→ **The task**
Can you write out every entry below again, substituting "Tap" for "Click", changing nothing else, and leaving out the pictures?

→ **Raw records**
__________________________________________________

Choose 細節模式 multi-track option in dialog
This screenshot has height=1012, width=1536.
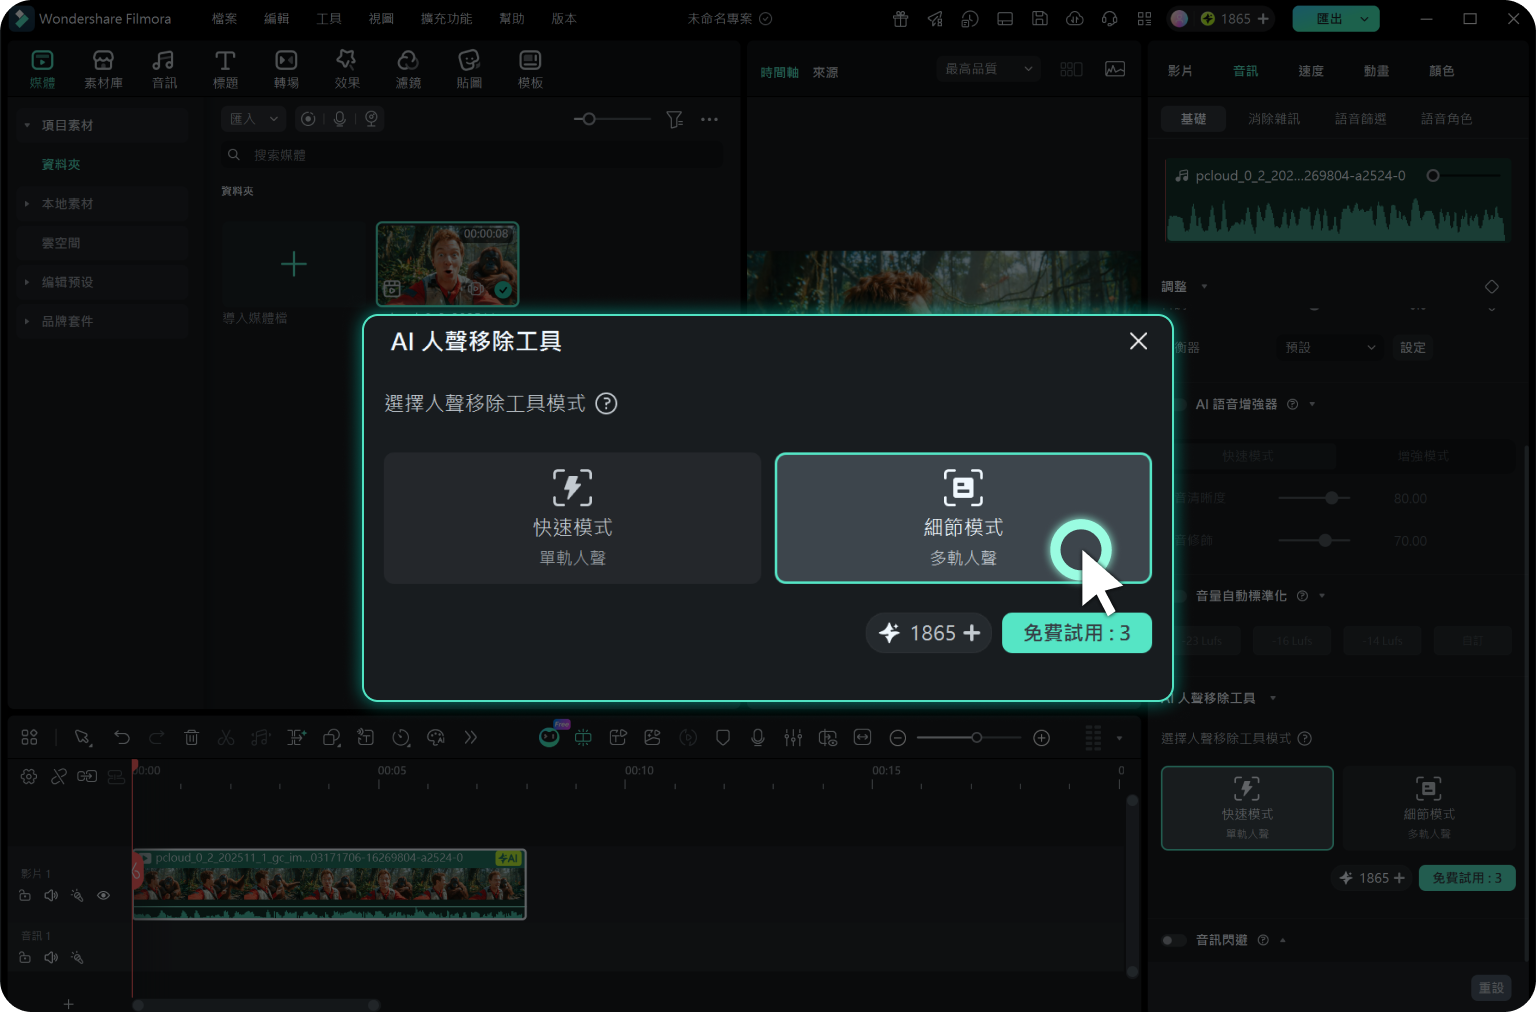(x=963, y=518)
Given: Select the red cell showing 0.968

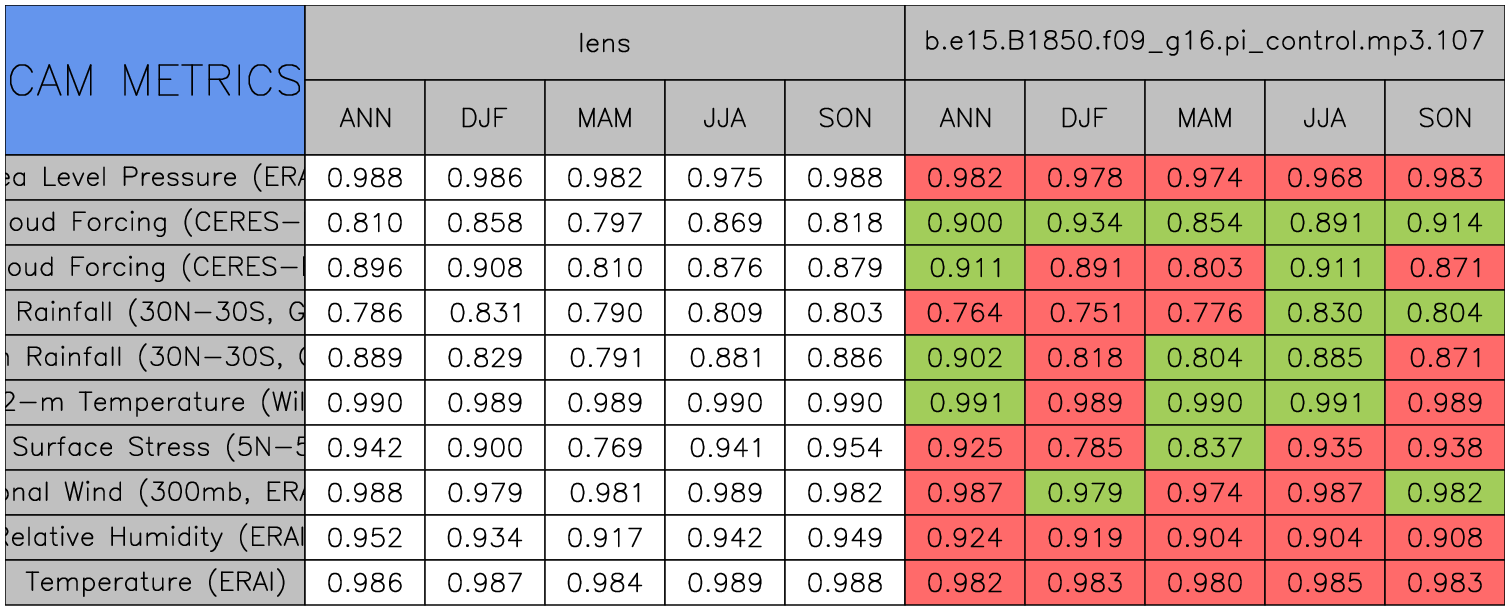Looking at the screenshot, I should [1325, 178].
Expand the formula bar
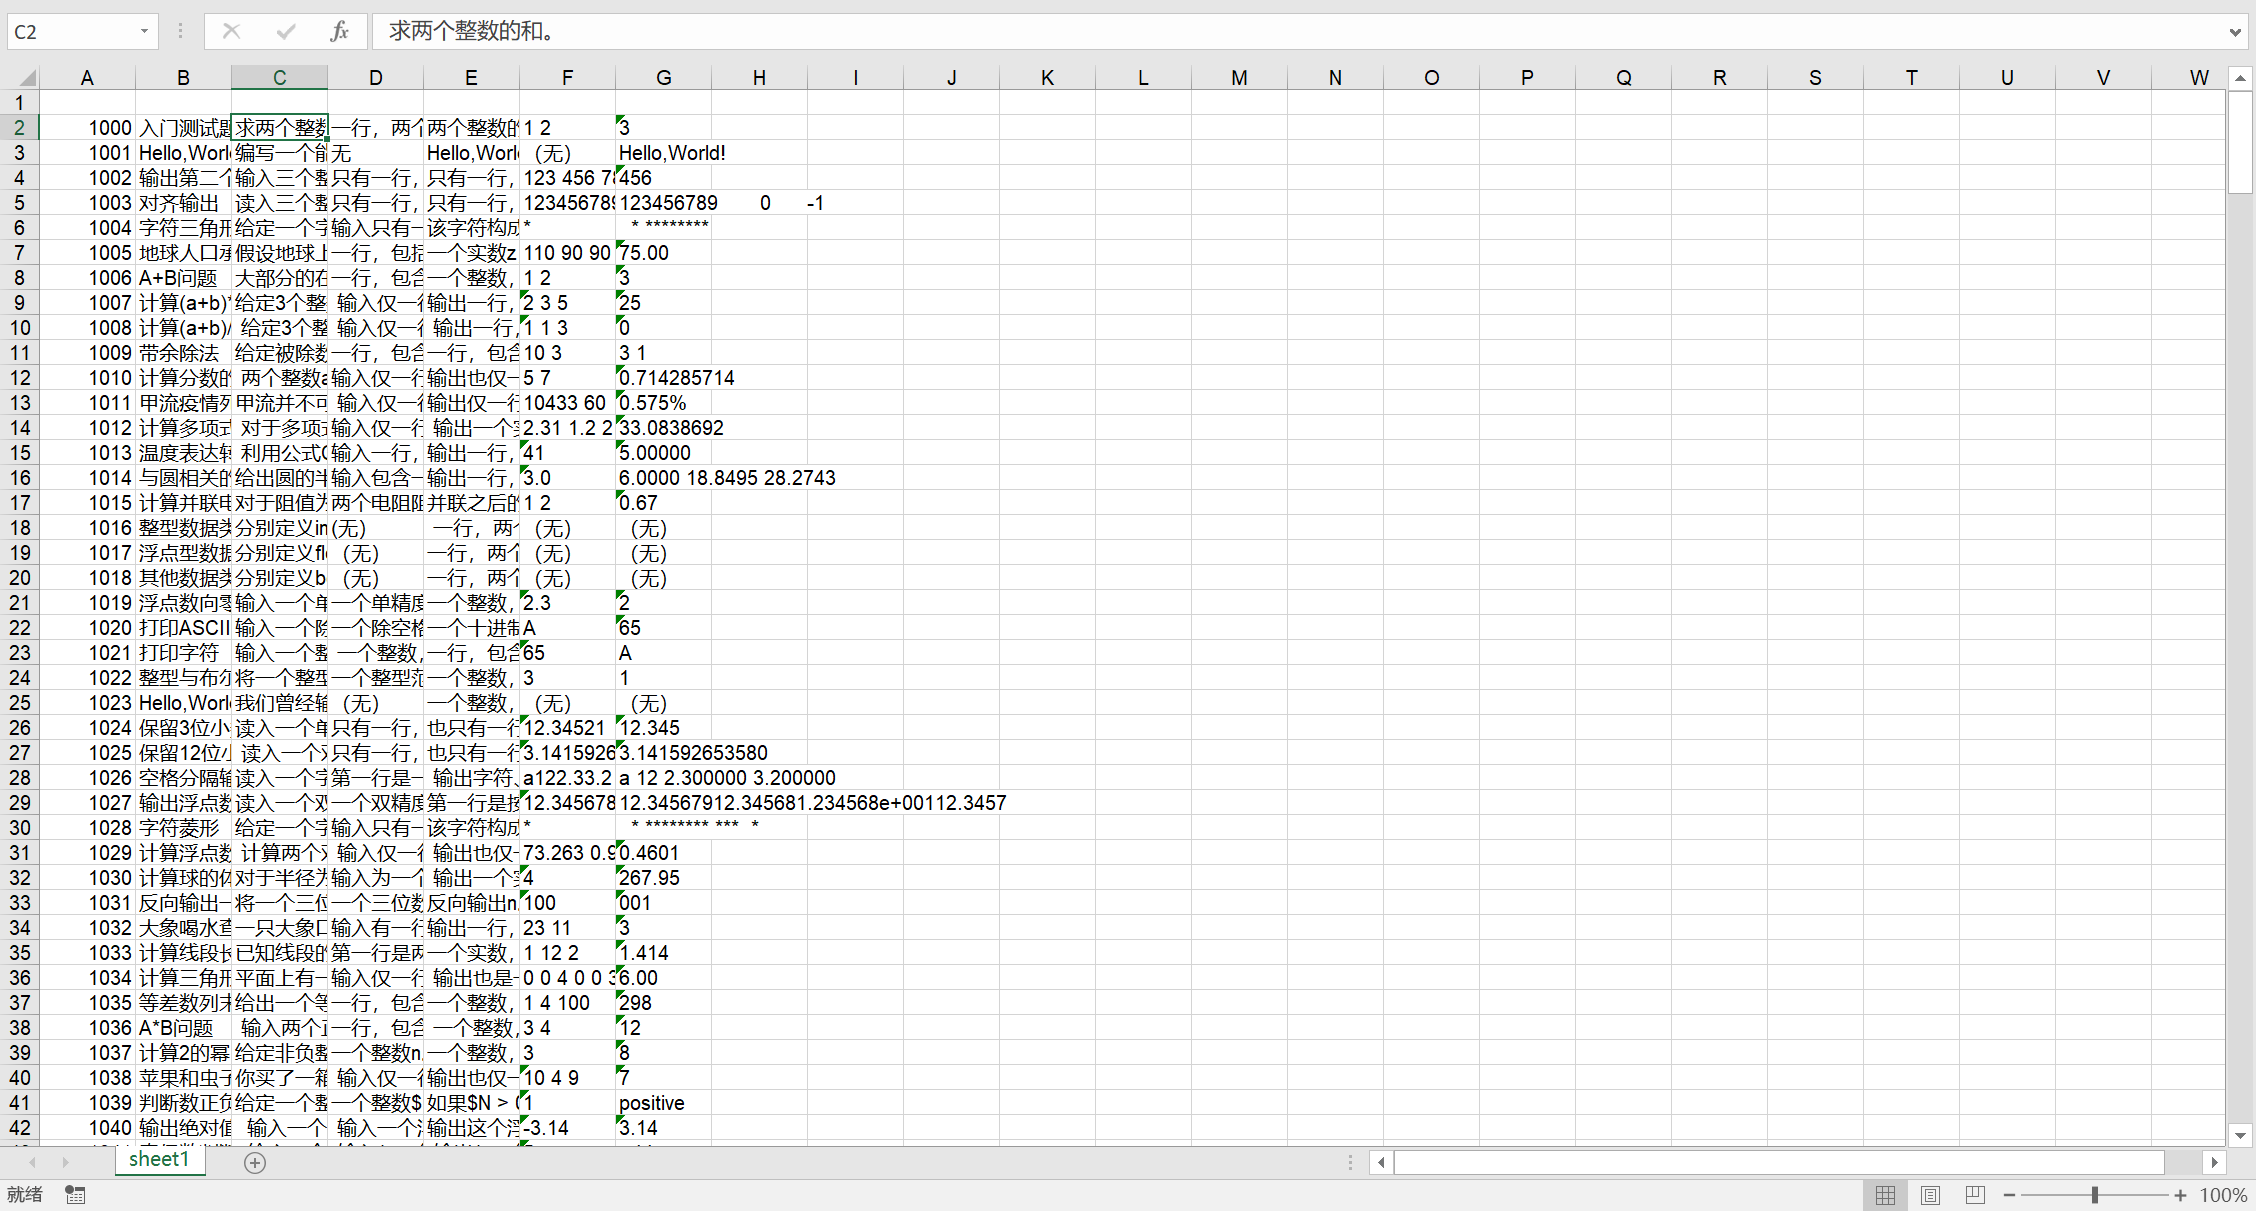Screen dimensions: 2256x1211 (x=2235, y=32)

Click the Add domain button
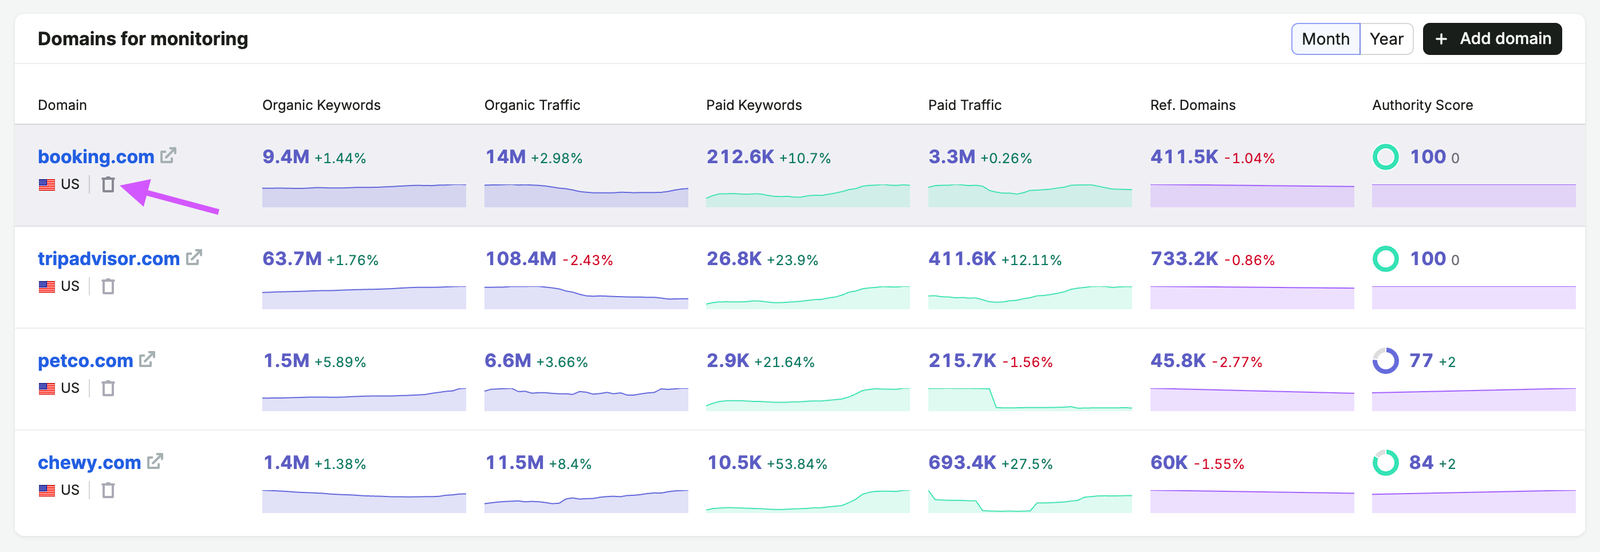[1492, 39]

__________________________________________________

→ **Worked solution**
Choose 細節模式 multi-track option in dialog
This screenshot has height=1012, width=1536.
(x=963, y=518)
Given: Select the red cell showing 0.968

Looking at the screenshot, I should [1325, 178].
Expand the formula bar
Screen dimensions: 2256x1211 (x=2235, y=32)

Tap the Add domain button
[1492, 39]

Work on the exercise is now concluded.